Although most of Windsor Forest was written as early as 1704, it was not published until 1713. The poem was completed after the promulgation of the first peace treaty of Utrecht, which is alluded to in terms of approbation in the body of the poem:
"At length great Anna said,'Let discord cease!'
She said: the world obey'd; and all was peace."
The poem is a flattering tribute to the wise rule of Queen Anne and contains several references to the harsher regimes of earlier English monarchs. Pope draws a comparison between the transformation of an ugly waste into a glorious forest reserve and the progressive refinement of sovereign rule in England.
This recording concludes with "Lines to Mr Pope on his Poem of 'Windsor Forest'", an encomium by one Father Knapp, from the County of Mayo in Ireland.
People generally regard Pope as the greatest of the 18th century and know his verse and his translation of Homer. After William Shakespeare and Alfred Tennyson, he ranks as third most frequently quoted in the language. Pope mastered the heroic couplet.

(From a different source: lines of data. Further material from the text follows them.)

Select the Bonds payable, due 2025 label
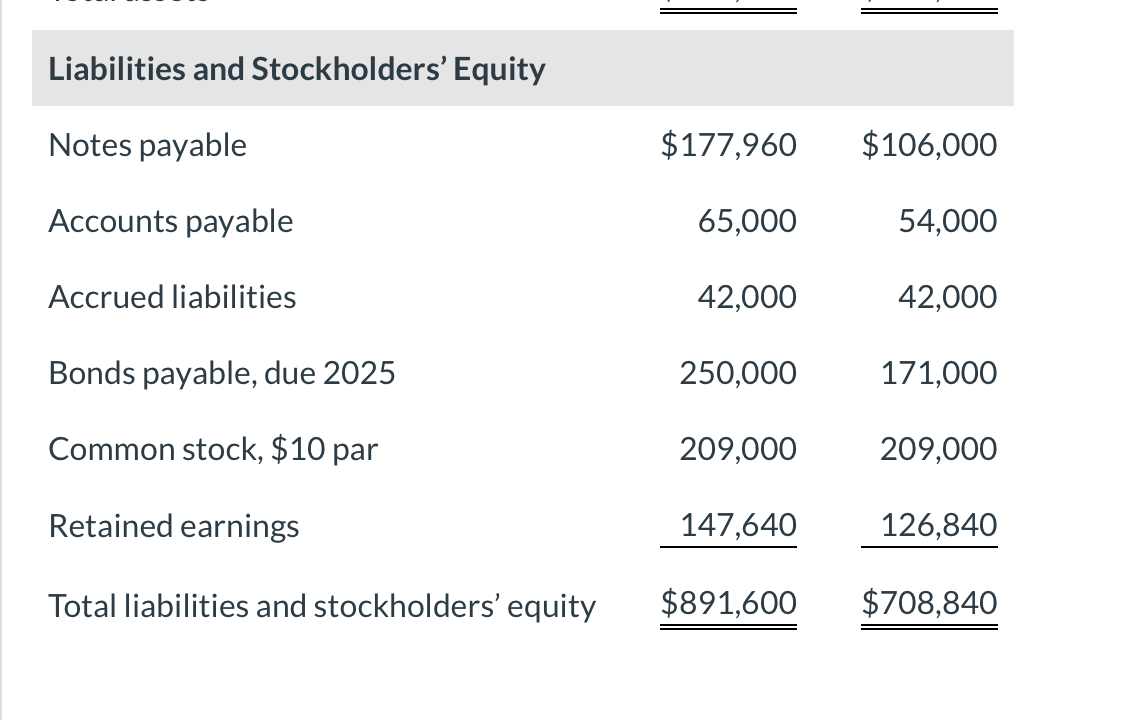The image size is (1138, 720). coord(222,373)
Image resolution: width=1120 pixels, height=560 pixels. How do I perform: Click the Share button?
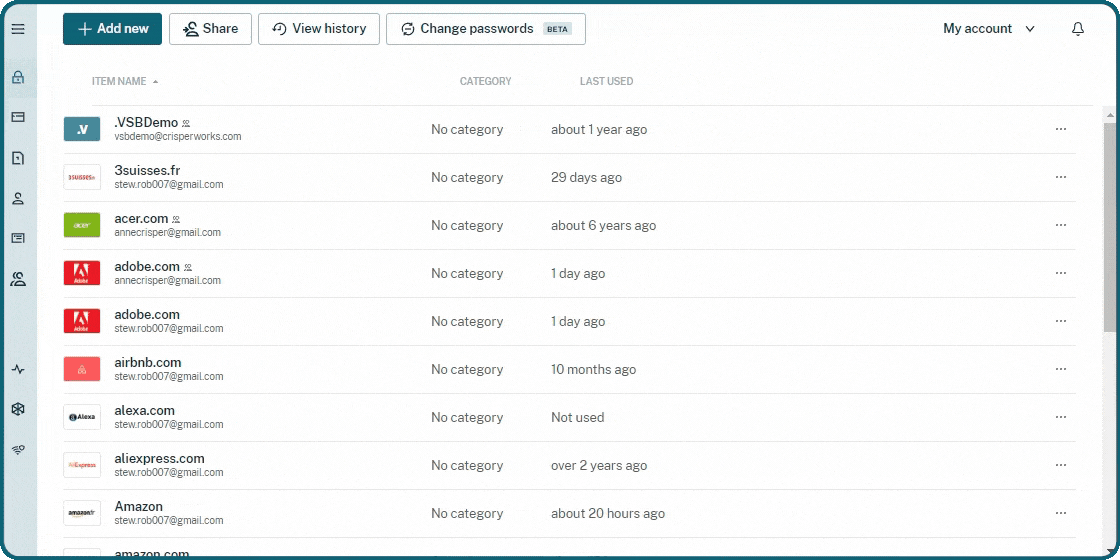[x=210, y=29]
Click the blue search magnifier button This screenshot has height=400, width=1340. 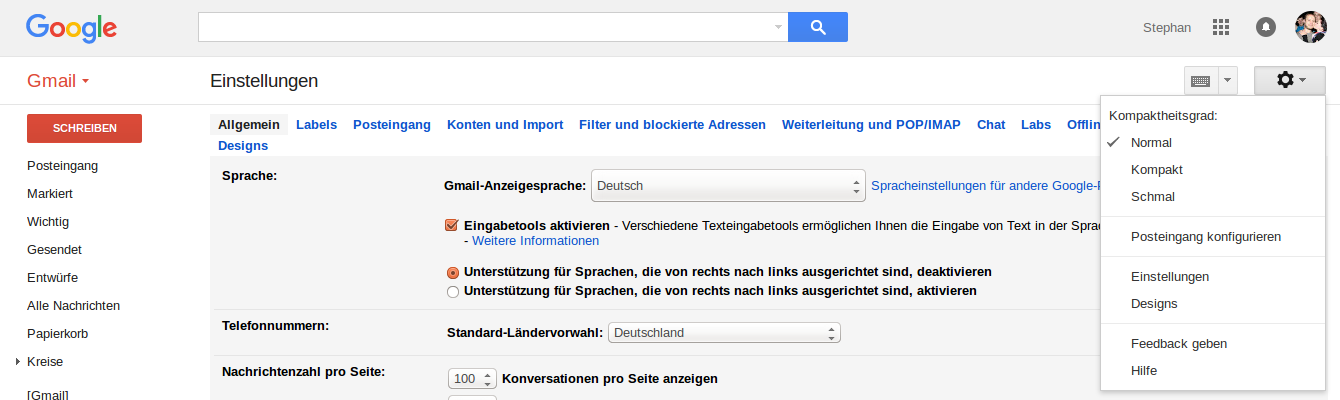coord(817,27)
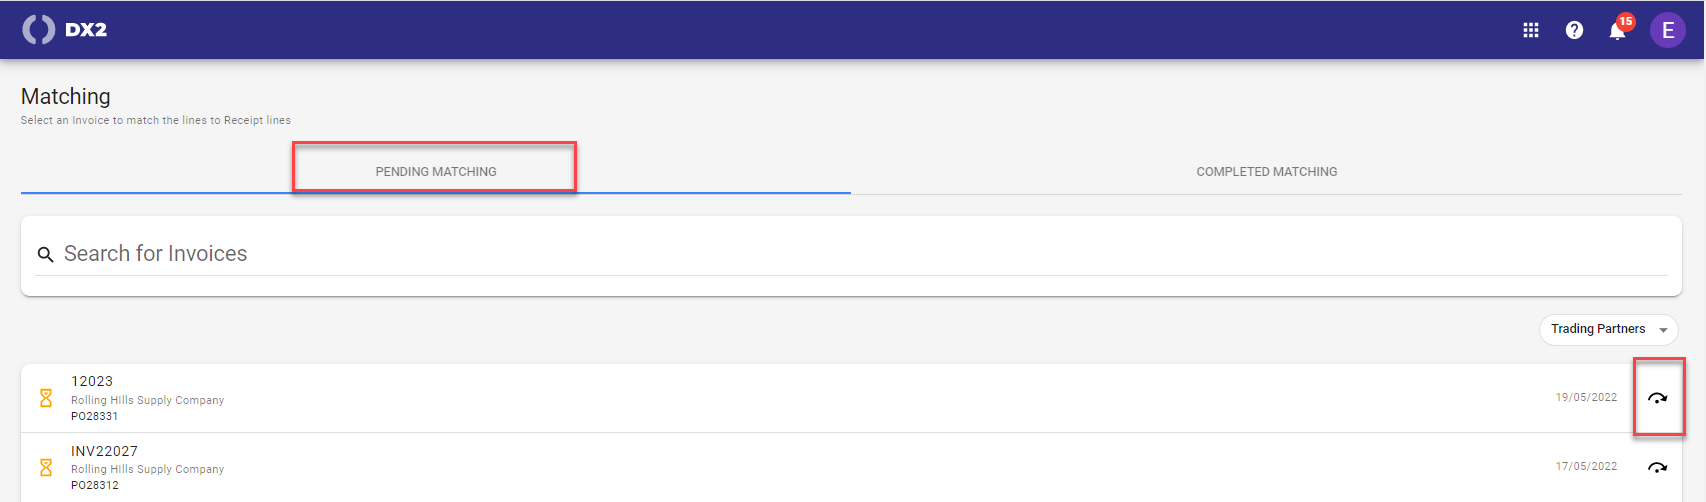Focus the Search for Invoices field
Image resolution: width=1706 pixels, height=502 pixels.
(x=851, y=254)

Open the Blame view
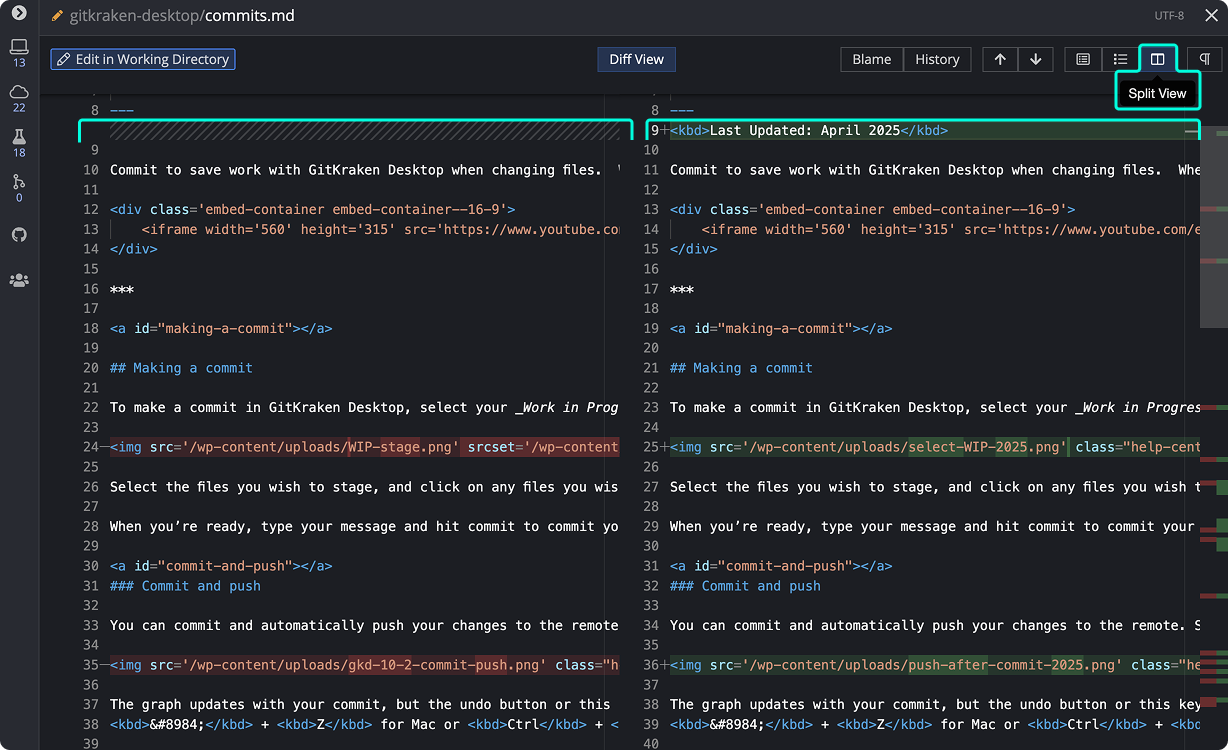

I detest the long 18th century as a literary epoch, but there is something fascinatingly delightful about Pope: the obvious, lavish desire to please and appeal and praise with rounded, architectural rhythms and formes undercut by an equally obvious subversiveness and bitterness and marginality. Really makes you reconsider what poetry is and how it should be read; I look forward to working on Windsor Forest
I liked this poem, the rhythm made it easy to read despite all the classical references that make it harder to understand. It didn't need to be as long as it was, but overall I didn't hate reading it.
“‘Tis yours, my Lord, to bless our soft retreats, And call the Muses to their ancient seats, To paint anew the flow’ry sylvan scenes, To crown the forests with immortal greens, Make Windsor hills in lofty numbers rise, And lift her turrets nearer to the skies; To sing those honors you deserve to wear, And add new luster to her silver star.”
Read for British Literature.
3.5 stars. I’m a sucker for flowery, romantic nature poetry. While this isn’t a nature poem in the traditional sense, it’s still a pastoral poem praising the land of Windsor Castle and England as a whole. I loved all of the divine and supernatural metaphors, especially since none of them were christian-based. I don’t quite understand the political commentary enough to speak on it, but the whole poem has a sense of glory and peace to it, so it didn’t feel out of place to me. Overall, very good poem! Much better than some other premodern poems I’ve read.
As of this writing I see little literary value in this work. Sound like a poem I wrote in 5th grade. Yes I am salty that I just read over 400 lines of this.
Echoes in Dryden, Pope of the stodgy CW workshop poetics of balance, every line offering the reader something, yarm yawp yarm, etc. Particularly those imagistic lines that represent concordia discors. See the play of color here: "Here in full light the russet plains extend; / There wrapped in clouds the bluish hills ascend. / Ev'n the wild heath displays her purple dyes." Get a little queasy every time I have to read Pope. / Returned to this to see the ways in which Pope was inverting some of his pastoral images in writing the Fleet Ditch games, particularly those that involve waters and the Thames--what flows into & out of it. Here, empire. Really struck by how self-consciously his landscape is. Compared to the Romantics, its almost refreshing. As in, no one would mistake this for anything but an allegorical wood. Anyway.